[DATA PROVIDED Boundary: Start]

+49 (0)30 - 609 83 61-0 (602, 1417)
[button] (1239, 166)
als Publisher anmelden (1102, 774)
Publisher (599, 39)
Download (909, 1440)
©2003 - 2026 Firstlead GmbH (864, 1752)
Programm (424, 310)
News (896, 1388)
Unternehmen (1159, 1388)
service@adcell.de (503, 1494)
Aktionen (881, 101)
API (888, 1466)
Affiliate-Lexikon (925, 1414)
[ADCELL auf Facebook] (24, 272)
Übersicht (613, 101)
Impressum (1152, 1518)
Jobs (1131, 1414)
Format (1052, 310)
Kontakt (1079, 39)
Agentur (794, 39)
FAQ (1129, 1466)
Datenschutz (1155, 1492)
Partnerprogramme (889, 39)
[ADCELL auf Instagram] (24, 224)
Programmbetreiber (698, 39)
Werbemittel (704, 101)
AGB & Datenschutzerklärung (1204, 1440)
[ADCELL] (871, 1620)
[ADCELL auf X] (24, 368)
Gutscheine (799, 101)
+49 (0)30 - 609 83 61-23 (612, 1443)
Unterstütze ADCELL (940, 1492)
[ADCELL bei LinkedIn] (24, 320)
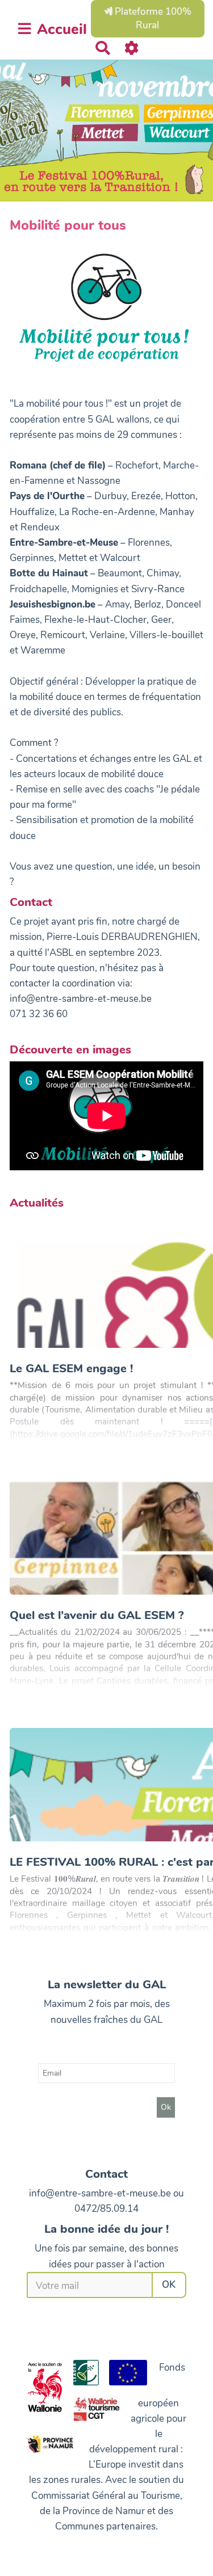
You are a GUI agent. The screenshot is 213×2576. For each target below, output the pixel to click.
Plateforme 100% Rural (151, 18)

[DATA PROVIDED Boundary: End]

▸ TO DO: Beginning at the first line of the records, retype exactly every line up to and including the one with "[ADCELL auf Facebook] (24, 272)".

▸ RESPONSE TO THE TASK:
+49 (0)30 - 609 83 61-0 (602, 1417)
[button] (1239, 166)
als Publisher anmelden (1102, 774)
Publisher (599, 39)
Download (909, 1440)
©2003 - 2026 Firstlead GmbH (864, 1752)
Programm (424, 310)
News (896, 1388)
Unternehmen (1159, 1388)
service@adcell.de (503, 1494)
Aktionen (881, 101)
API (888, 1466)
Affiliate-Lexikon (925, 1414)
[ADCELL auf Facebook] (24, 272)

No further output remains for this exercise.